Records from a dataset
☆ ☆ ☆ ☆ ☆
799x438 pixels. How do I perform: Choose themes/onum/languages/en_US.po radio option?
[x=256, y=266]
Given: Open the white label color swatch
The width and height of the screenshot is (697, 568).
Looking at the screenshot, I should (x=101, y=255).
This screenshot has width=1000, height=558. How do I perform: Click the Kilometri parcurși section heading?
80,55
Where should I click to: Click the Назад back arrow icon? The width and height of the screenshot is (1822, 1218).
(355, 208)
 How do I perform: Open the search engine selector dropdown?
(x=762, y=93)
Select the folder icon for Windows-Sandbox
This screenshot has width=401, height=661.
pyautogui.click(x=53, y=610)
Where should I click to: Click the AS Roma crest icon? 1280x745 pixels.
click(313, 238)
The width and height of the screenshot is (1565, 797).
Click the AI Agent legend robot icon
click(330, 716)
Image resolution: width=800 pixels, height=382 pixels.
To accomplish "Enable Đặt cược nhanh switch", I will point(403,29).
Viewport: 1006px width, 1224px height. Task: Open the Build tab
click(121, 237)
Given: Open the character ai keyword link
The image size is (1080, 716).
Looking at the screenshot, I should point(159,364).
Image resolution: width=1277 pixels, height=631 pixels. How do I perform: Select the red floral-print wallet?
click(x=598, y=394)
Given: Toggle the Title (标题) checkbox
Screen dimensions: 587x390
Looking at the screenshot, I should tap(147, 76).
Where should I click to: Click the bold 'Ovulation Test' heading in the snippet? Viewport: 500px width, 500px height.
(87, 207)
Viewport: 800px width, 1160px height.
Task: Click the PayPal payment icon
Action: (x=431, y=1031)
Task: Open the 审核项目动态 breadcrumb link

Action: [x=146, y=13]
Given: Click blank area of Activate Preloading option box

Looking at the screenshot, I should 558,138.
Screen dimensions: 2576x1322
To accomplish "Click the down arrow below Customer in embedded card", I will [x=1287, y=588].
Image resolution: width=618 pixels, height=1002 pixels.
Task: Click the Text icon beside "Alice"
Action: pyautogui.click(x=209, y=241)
☆ ☆ ☆ ☆ ☆
# [WORK ITEM]
The records above are to be repeated exactly, in their entirety.

# [COMPLETED TASK]
799x438 pixels. How do I perform: Choose themes/onum/languages/en_US.po radio option?
[x=256, y=266]
Given: Open the white label color swatch
The width and height of the screenshot is (697, 568).
Looking at the screenshot, I should (x=101, y=255).
This screenshot has width=1000, height=558. How do I perform: Click the Kilometri parcurși section heading?
80,55
Where should I click to: Click the Назад back arrow icon? The width and height of the screenshot is (1822, 1218).
(355, 208)
 How do I perform: Open the search engine selector dropdown?
(x=762, y=93)
Select the folder icon for Windows-Sandbox
This screenshot has width=401, height=661.
pyautogui.click(x=53, y=610)
Where should I click to: Click the AS Roma crest icon? 1280x745 pixels.
click(313, 238)
The width and height of the screenshot is (1565, 797).
Click the AI Agent legend robot icon
click(330, 716)
Image resolution: width=800 pixels, height=382 pixels.
To accomplish "Enable Đặt cược nhanh switch", I will point(403,29).
Viewport: 1006px width, 1224px height. Task: Open the Build tab
click(121, 237)
Given: Open the character ai keyword link
The image size is (1080, 716).
Looking at the screenshot, I should point(159,364).
Image resolution: width=1277 pixels, height=631 pixels. How do I perform: Select the red floral-print wallet?
click(x=598, y=394)
Given: Toggle the Title (标题) checkbox
Screen dimensions: 587x390
Looking at the screenshot, I should tap(147, 76).
Where should I click to: Click the bold 'Ovulation Test' heading in the snippet? Viewport: 500px width, 500px height.
(87, 207)
Viewport: 800px width, 1160px height.
Task: Click the PayPal payment icon
Action: (x=431, y=1031)
Task: Open the 审核项目动态 breadcrumb link

Action: [x=146, y=13]
Given: Click blank area of Activate Preloading option box

Looking at the screenshot, I should 558,138.
Screen dimensions: 2576x1322
To accomplish "Click the down arrow below Customer in embedded card", I will [x=1287, y=588].
Image resolution: width=618 pixels, height=1002 pixels.
Task: Click the Text icon beside "Alice"
Action: pyautogui.click(x=209, y=241)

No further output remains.